### Required action
Each line of the records containing "computer" is to be copied out and returned.

[Records from a data collection]
☆ ☆ ☆ ☆ ☆ ☆ ☆

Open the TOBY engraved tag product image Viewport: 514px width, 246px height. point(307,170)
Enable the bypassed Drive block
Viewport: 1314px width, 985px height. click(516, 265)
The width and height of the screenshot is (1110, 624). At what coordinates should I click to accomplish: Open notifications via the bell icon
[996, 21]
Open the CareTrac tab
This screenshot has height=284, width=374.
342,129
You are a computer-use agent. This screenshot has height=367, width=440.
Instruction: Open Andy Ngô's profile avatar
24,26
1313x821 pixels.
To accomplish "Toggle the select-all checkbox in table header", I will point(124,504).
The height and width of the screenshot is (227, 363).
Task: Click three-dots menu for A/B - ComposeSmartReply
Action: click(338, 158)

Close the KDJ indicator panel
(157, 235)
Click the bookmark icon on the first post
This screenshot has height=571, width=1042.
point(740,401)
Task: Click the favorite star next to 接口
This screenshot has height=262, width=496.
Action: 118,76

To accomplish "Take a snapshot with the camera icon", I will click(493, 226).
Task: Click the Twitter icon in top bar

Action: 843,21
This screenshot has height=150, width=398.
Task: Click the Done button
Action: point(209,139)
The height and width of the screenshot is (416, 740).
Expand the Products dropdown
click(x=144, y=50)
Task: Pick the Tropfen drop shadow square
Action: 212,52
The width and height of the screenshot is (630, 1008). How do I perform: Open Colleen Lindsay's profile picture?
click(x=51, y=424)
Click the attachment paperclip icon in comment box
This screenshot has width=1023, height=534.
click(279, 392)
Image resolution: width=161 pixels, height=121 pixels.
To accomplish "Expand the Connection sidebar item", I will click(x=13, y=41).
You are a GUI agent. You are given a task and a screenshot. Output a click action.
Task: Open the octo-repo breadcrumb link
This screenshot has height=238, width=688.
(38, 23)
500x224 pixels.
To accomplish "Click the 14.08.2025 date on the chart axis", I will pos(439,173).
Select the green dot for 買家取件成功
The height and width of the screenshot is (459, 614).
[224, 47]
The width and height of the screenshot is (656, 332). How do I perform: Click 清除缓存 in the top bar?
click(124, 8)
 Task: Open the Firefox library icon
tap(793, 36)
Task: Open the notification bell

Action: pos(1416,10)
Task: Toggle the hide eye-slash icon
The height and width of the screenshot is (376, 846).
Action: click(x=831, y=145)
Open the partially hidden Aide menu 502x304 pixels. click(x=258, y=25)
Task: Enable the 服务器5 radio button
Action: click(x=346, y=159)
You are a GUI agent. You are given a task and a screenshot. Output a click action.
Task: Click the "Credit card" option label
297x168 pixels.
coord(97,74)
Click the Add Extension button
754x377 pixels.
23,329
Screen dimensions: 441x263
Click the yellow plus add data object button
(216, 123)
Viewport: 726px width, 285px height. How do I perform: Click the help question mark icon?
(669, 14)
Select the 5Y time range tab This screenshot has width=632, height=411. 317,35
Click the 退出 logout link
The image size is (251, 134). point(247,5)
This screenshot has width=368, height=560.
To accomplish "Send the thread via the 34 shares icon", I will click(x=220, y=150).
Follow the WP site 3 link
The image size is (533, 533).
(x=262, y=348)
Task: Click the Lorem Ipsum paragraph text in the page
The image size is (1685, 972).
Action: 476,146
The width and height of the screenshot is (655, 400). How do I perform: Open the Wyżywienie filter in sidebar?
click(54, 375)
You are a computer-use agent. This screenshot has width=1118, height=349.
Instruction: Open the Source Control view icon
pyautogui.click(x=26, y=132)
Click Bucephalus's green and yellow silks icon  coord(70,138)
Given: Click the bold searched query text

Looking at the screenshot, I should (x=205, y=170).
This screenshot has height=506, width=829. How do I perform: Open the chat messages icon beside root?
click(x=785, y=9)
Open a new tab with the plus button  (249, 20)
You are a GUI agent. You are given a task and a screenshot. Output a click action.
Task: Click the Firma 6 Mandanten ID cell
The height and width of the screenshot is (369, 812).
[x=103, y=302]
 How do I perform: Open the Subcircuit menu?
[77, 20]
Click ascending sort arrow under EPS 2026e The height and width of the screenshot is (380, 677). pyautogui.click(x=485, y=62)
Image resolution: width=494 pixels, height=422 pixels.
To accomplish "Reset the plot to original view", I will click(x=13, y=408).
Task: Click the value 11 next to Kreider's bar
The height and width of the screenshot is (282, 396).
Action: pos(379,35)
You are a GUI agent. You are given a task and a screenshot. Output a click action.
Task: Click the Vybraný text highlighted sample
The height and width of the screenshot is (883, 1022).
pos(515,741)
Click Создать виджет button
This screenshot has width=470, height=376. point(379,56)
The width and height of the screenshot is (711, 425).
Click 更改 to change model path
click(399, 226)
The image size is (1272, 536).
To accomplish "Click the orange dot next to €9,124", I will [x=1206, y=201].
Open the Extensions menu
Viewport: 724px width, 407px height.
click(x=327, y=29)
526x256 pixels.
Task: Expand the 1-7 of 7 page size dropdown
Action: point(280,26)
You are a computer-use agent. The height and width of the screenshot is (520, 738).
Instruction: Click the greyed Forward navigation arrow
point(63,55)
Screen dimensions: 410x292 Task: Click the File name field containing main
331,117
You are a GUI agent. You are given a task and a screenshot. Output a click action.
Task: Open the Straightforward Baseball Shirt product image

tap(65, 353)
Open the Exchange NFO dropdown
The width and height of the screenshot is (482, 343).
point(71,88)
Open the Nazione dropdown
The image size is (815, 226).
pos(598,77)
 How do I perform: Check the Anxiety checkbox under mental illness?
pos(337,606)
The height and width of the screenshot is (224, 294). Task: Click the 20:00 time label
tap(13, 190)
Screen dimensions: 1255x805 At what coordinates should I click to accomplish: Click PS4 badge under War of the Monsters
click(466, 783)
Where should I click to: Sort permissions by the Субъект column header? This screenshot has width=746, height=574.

☆ ☆ ☆ ☆ ☆ ☆ ☆

### Exercise response
You are a computer-use agent. This screenshot has height=367, width=440.
You are a computer-use agent. This screenshot has width=1118, height=349.
You are a computer-use agent. The height and width of the screenshot is (520, 738).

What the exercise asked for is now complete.